** Records for processing follows **
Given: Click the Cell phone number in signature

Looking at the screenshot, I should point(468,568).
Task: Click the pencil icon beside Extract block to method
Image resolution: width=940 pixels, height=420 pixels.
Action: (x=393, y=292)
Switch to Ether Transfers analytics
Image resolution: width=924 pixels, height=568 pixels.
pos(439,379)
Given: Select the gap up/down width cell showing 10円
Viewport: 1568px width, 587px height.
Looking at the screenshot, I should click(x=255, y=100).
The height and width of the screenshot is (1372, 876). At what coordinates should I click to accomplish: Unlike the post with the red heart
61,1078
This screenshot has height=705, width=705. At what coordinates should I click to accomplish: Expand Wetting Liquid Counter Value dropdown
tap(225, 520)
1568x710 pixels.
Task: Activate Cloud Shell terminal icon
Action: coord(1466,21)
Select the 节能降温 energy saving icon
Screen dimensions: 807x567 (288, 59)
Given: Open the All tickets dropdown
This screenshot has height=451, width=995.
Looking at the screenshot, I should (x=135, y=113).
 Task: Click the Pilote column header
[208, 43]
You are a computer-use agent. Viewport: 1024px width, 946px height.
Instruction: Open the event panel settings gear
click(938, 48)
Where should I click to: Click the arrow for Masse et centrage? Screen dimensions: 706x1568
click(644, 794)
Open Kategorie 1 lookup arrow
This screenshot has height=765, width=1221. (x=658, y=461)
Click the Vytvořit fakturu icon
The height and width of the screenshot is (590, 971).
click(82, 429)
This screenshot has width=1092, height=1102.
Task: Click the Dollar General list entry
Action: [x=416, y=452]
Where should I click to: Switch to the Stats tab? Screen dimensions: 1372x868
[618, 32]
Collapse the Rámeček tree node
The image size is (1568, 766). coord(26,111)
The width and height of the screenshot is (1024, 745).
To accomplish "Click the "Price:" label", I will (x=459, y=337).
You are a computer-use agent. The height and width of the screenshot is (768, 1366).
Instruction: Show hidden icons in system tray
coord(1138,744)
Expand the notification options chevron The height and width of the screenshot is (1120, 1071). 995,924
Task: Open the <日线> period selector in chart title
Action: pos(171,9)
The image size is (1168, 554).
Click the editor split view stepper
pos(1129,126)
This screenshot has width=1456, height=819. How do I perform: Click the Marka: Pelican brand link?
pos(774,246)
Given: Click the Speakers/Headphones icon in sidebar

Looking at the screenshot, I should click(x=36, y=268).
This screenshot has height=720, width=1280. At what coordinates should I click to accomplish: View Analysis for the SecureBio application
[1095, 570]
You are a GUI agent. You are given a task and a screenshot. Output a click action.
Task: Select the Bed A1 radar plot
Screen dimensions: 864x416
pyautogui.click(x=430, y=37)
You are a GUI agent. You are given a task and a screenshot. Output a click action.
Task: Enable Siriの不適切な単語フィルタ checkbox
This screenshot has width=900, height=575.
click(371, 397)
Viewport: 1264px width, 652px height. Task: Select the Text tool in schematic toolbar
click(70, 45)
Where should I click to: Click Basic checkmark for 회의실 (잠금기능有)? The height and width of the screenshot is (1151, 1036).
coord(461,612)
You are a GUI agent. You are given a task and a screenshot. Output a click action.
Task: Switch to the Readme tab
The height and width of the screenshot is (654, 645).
** End of Records for processing **
_Activity:_ Wherever a line above contains "computer", copy that line.

_Response:_
You are a computer-use agent. Viewport: 1024px width, 946px height.
You are a computer-use agent. The height and width of the screenshot is (768, 1366).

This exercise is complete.